Himpunan Pengusaha Muda Indonesia (HIPMI) Perguruan Tinggi Universitas Pakuan

Ditulis oleh : B.A | merans – 22 November 2018

 

Unpak - Perguruan Tinggi sebagai wahana pendidikan, yang siap membekali generasi muda untuk terus berkarya baik untuk jenjang pendidikan serta dapat berkolaborasi sepadan keilmuannya.

 

Kegiatan ini akan menciptakan generasi yang unggul dan mandiri siap untuk membekali pengalaman sebelum terjun kemasyarakat.

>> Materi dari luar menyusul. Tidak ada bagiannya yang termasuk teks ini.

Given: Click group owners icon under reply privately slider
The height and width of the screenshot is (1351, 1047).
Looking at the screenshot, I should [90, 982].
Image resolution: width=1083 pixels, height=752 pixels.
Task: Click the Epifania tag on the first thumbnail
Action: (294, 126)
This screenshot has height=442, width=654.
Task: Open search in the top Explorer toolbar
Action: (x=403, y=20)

Acara Open House Hipmi Perguruan Tinggi Universitas Pakuan bertujuan untuk memperkenalkan Hipmi secara keseluruhan termasuk Hipmi Indonesia, Hipmi Perguruan Tinggi, dengan para kader atau calon anggota baru di tingkat Universitas Pakuan.

 

Sebagai nara sumber Dendi Firmansyah Owner DND yang bergerak dibidang Ikan Hias, dengan motivasi salah satu Dendi yaitu "Indonesia merupakan Negara dengan jumlah penduduk terbesar ke-4 di dunia, dengan total sekitar 260 juta, maka dengan sumber daya manusia sebanyak itu adalah pasar yang ada di Indonesia sangatlah potensial, oleh karena itu kita yang tergabung di Hipmi dapat memanfaatkan hal tersebut". 

 

Ariasandi Pengusaha Buah dan Sayur, lebih memberikan masukan masukan untuk yang ingin jadi pengusaha. Harus memiliki tekat yang kuat untuk selalu berusaha mencarai gagasan yang akan dilakukan agar membuka informasi kepada Hipmi Perguruan Tinggi Se-Bogor  Hipmi Perguruan Tinggi Juanda, Hipmi Perguruan Tinggi Kesatuan, Hipmi Perguruan Tinggi IPB Vokasi, Hipmi Perguruan Tinggi UIKA, Hipmi Perguruan Tinggi SB-IPB

Moch. Basit Alfajri  bersama Ketua Umum Hipmi Perguruan Tinggi Universitas Pakuan  Muhammad Miftah Ainul Yakin, kegiatan ini sebagai agenda program kerja yang terus mencari bakat-bakat wirausaha muda yang memiliki potensi untuk mengapresiasikan dalam dunia usaha, dan "memberikan pembekalan juga kepada kader atau calon Hipmi Perguruan Tinggi dilingkungan Universitas Pakuan yang baru bahwasannya "Selagi masih menjadi mahasiswa maka bersyukurlah, karena disaat kita ingin menjalankan sebuah bisnis dan kita Rugi baik 5 juta, 10 juta, bahkan sampai 100 juta, kita sebagai mahasiswa masih bisa makan sehari hari karena masih ada orang tua, berbeda kalau kita sudah punya keluarga jikalau kita rugi maka istri dan anak akan kesulitan".